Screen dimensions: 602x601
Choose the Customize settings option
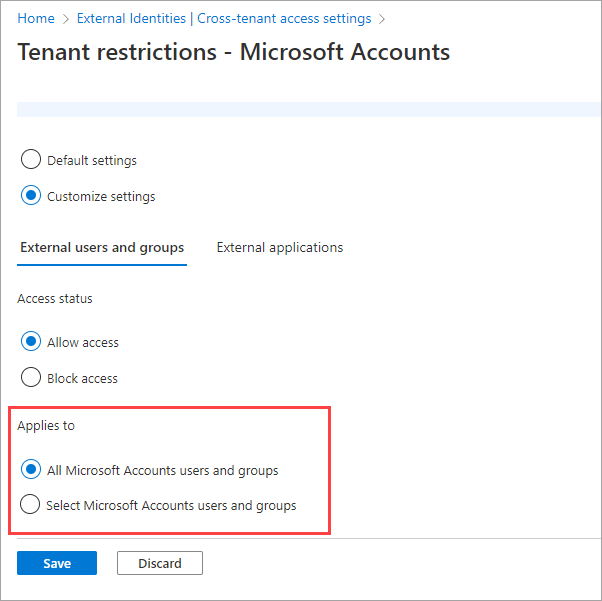31,196

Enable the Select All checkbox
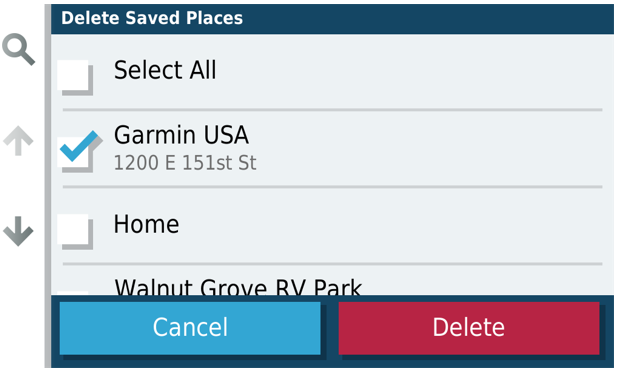pos(75,78)
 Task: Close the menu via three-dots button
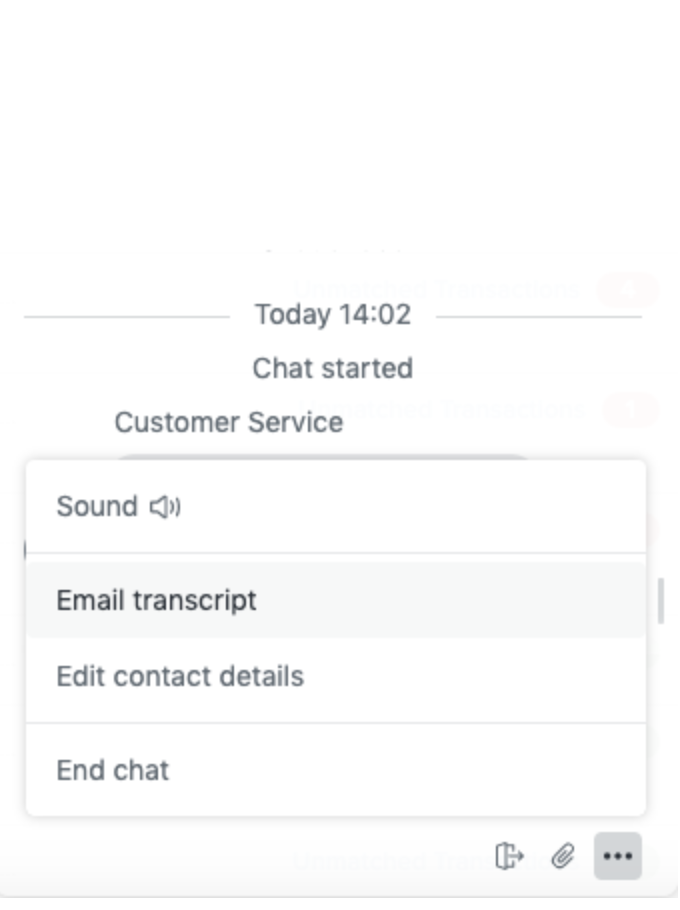click(x=618, y=856)
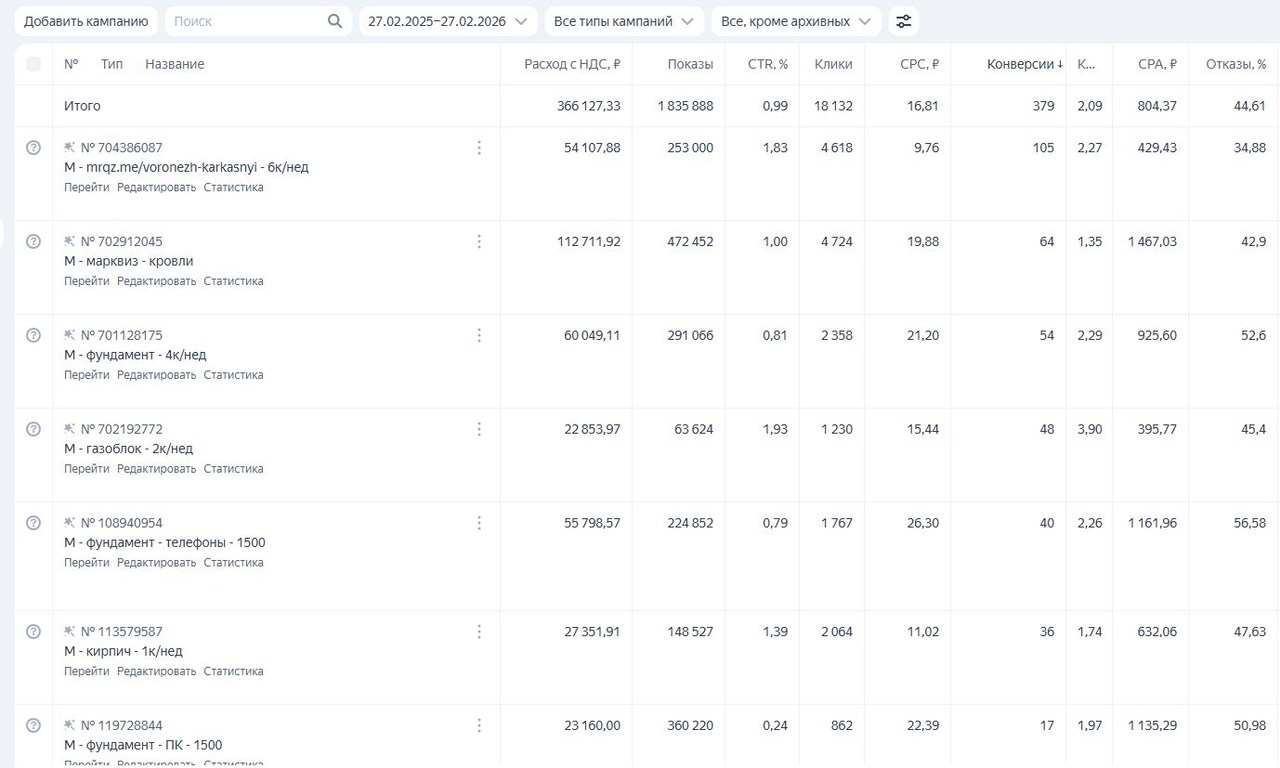Expand the Все типы кампаний dropdown
This screenshot has width=1280, height=768.
coord(624,21)
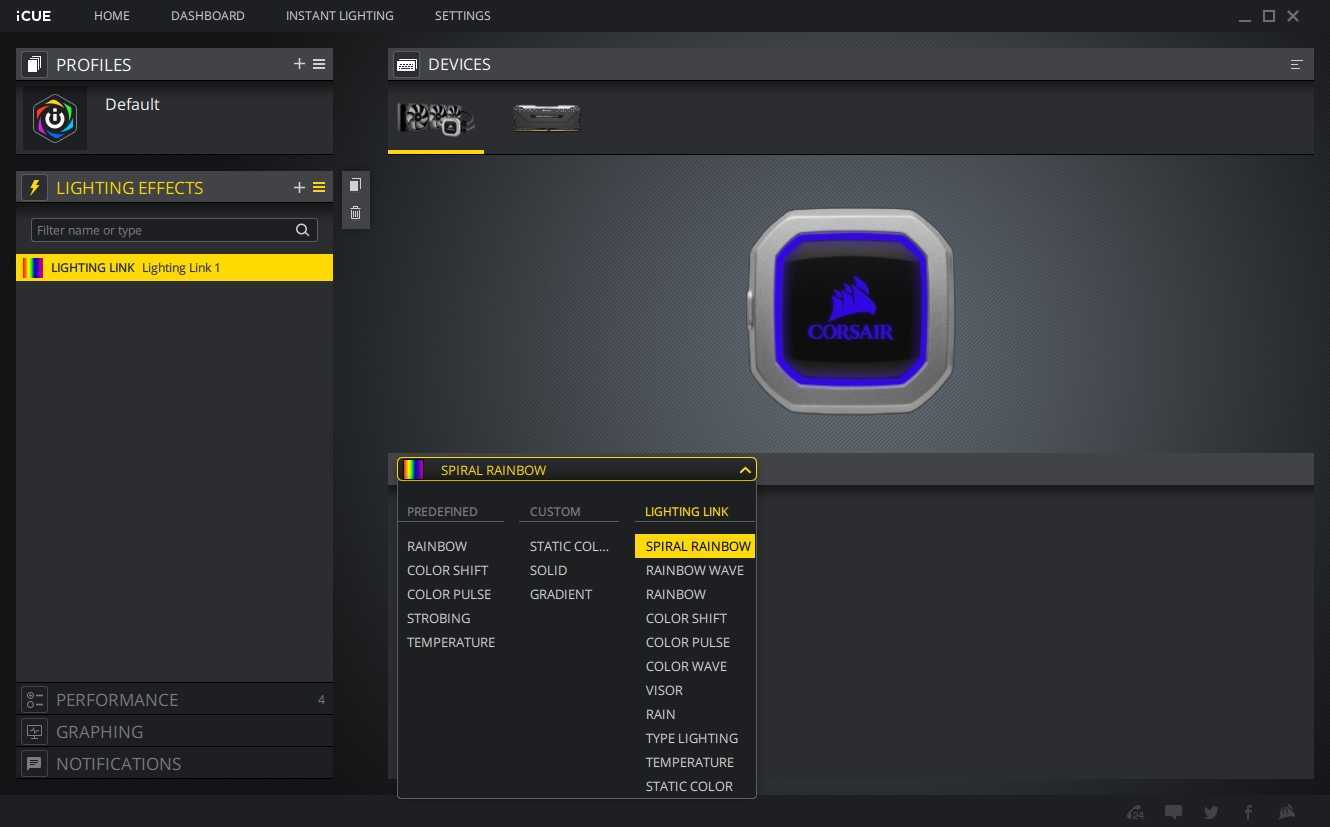Click the Facebook icon in status bar
This screenshot has height=827, width=1330.
pyautogui.click(x=1248, y=812)
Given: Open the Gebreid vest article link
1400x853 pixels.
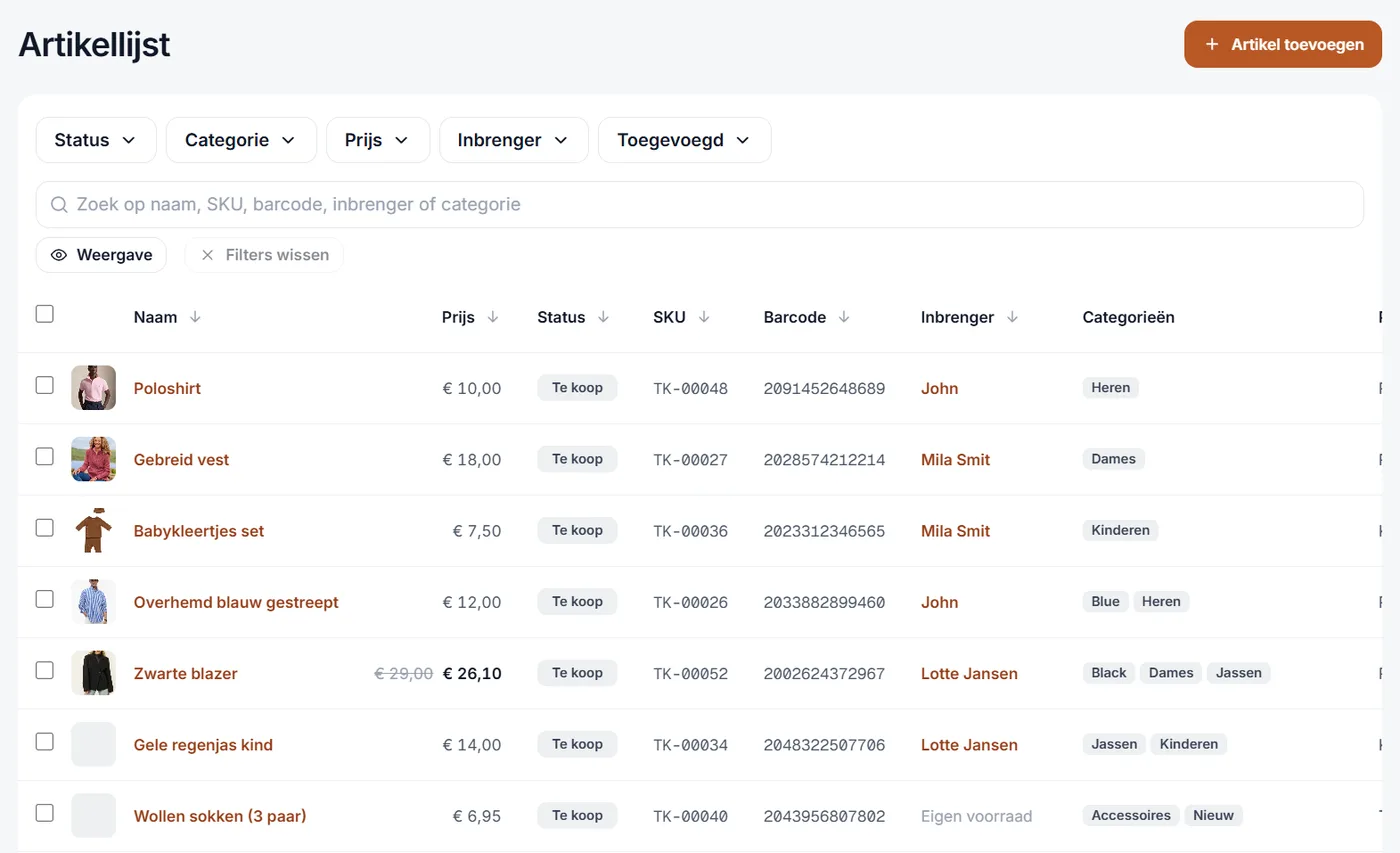Looking at the screenshot, I should [x=181, y=460].

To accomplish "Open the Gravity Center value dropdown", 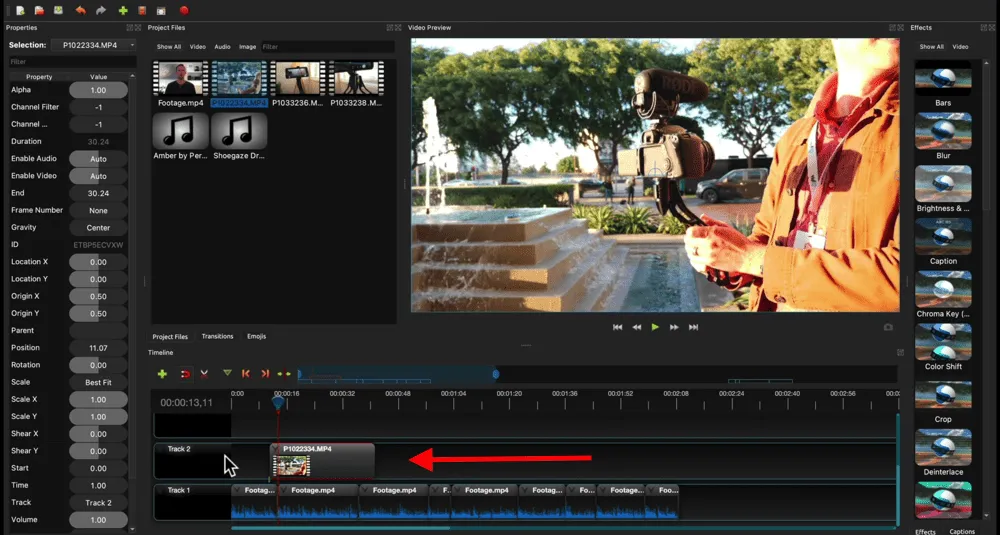I will tap(98, 227).
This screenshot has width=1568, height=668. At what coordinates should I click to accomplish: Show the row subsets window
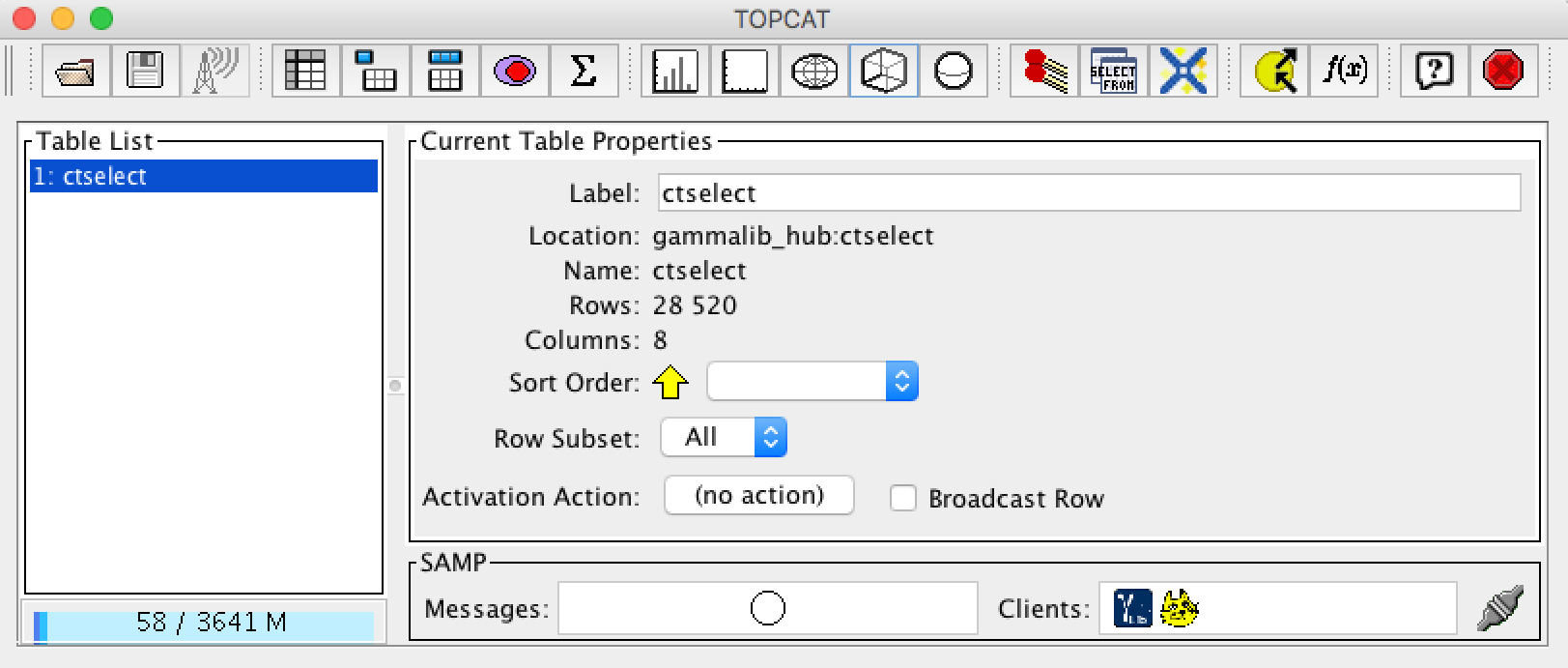514,71
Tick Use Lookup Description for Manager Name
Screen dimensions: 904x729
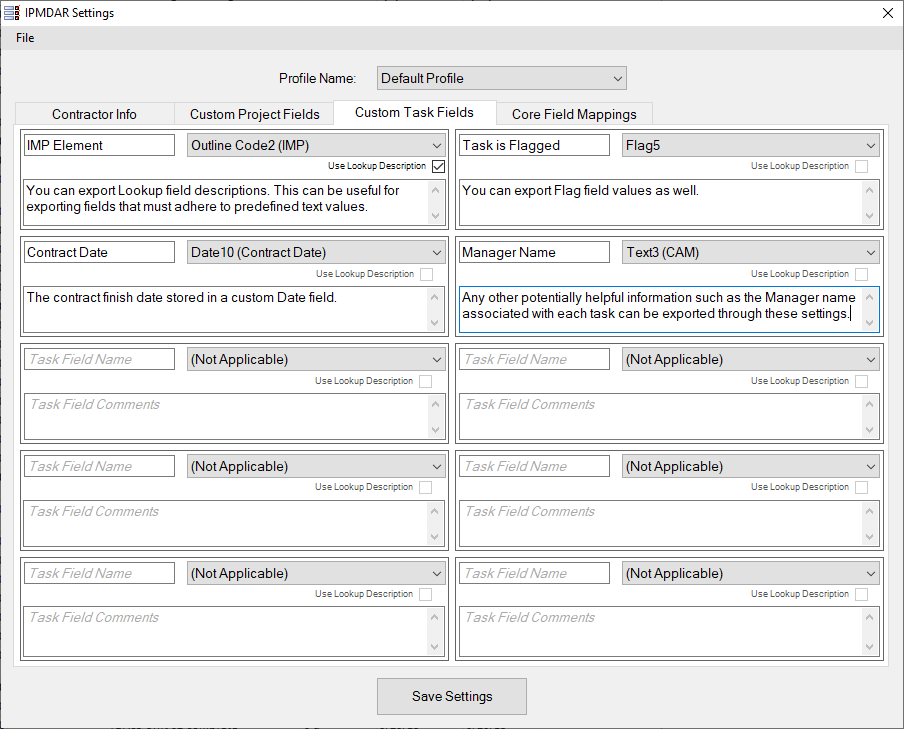coord(861,274)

..........

Please transcribe exactly the lines from the one that contains "Tick Use Lookup Description for Manager Name" through the closing line of the entries, with no pictures.

Tick Use Lookup Description for Manager Name
Screen dimensions: 904x729
coord(861,274)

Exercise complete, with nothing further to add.